JR東日本が開発したのが、FV-E991系電車「HYBARI」JR東日本が開発したのが、FV-E991系電車「HYBARI」 Photo:PIXTA

水素で走る燃料電池電気自動車(FCV)の普及は進んでいないが、鉄道ではいずれ「水素時代」が訪れるかもしれない。昨年から鶴見線・南武線でFC車両の走行試験を行っているJR東日本に続き、JR東海とJR西日本が構想を発表したのである。各社の取り組みと実現に向けた今後の計画とは。(鉄道ジャーナリスト 枝久保達也)

水素ステーションのネックは
鉄道では問題にならない

 子どものころ、未来の自動車は「水素」で動くようになると漠然と信じていた記憶がある。たぶん、自動車業界の最新動向を伝えるニュースでも見たのだろう。90年代初頭は大手自動車メーカーが燃料電池電気自動車(FCV)の開発を本格化した時代だった。

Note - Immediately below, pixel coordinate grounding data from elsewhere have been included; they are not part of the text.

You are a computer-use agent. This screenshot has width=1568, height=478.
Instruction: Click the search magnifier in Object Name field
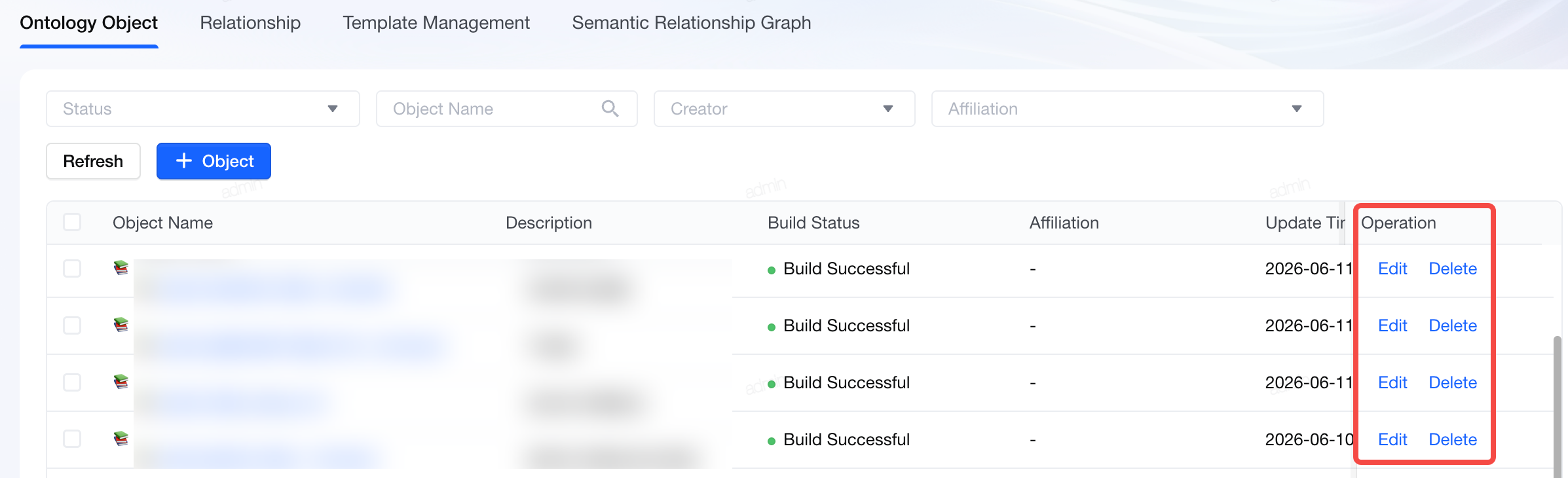tap(610, 109)
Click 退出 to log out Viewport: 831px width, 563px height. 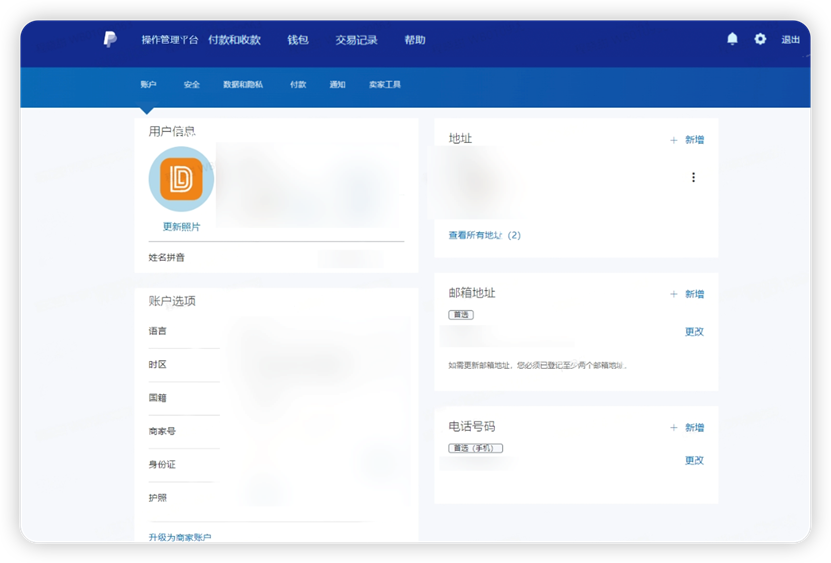(790, 40)
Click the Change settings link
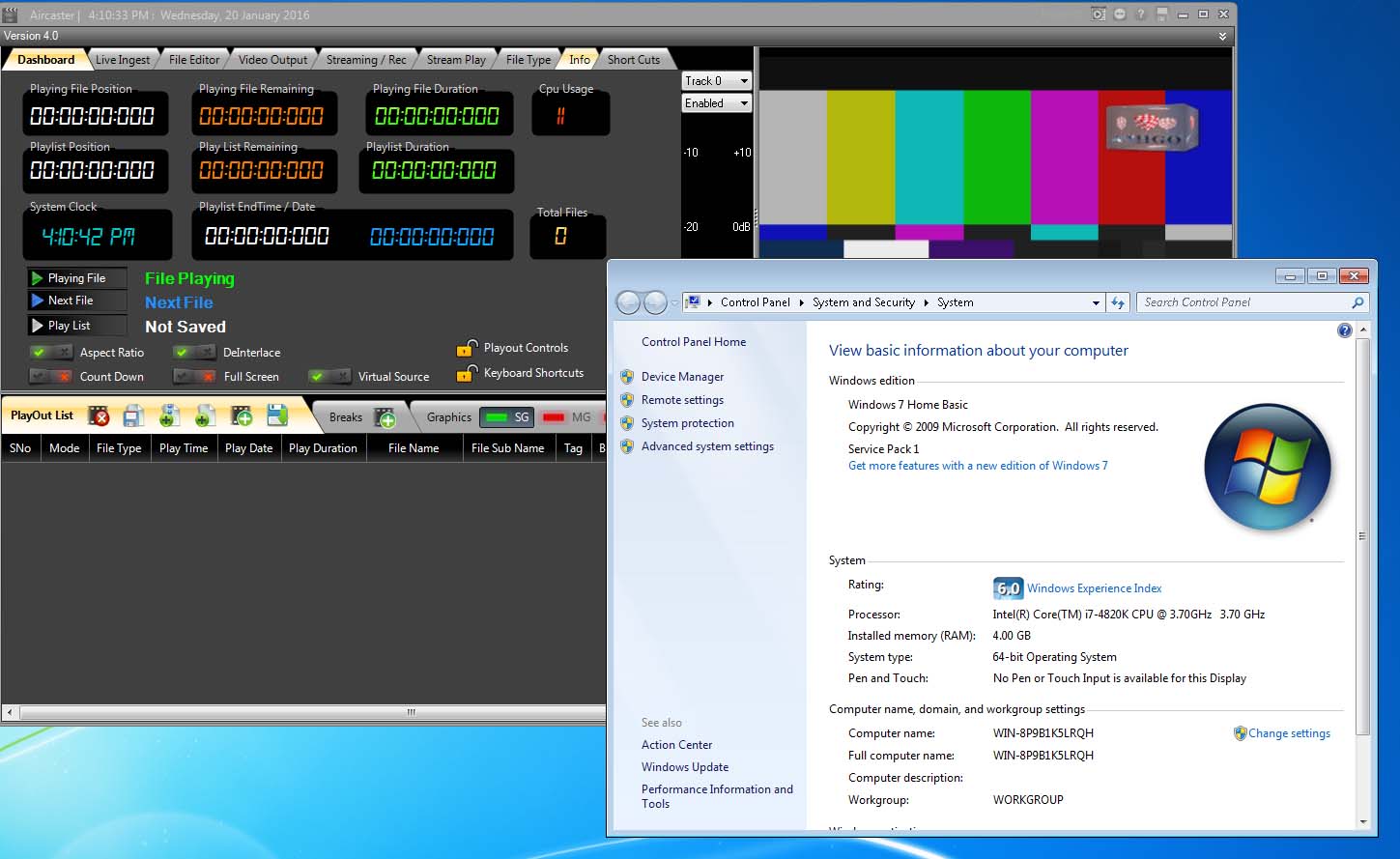The height and width of the screenshot is (859, 1400). (x=1289, y=733)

 2000年代に入るとFCVのリース販売が限定的ながら始まり、2014年にトヨタが量産FCV「MIRAI」を、2016年にはホンダが「クラリティフューエルセル」を発売したが、それ以上の広がりは見えないのが実情だ。

 充電時間と航続距離が課題のBEV(バッテリー式電気自動車)に対して、FCVの水素充填時間、航続距離はガソリン車と同等で、エンジン搭載車に近い感覚で利用できる利点がある。しかし、電気があればどこでも充電できるBEVですら普及が遅れている中で、水素ステーションなど専用インフラを必要とするFCVが主流になるのは難しいだろう。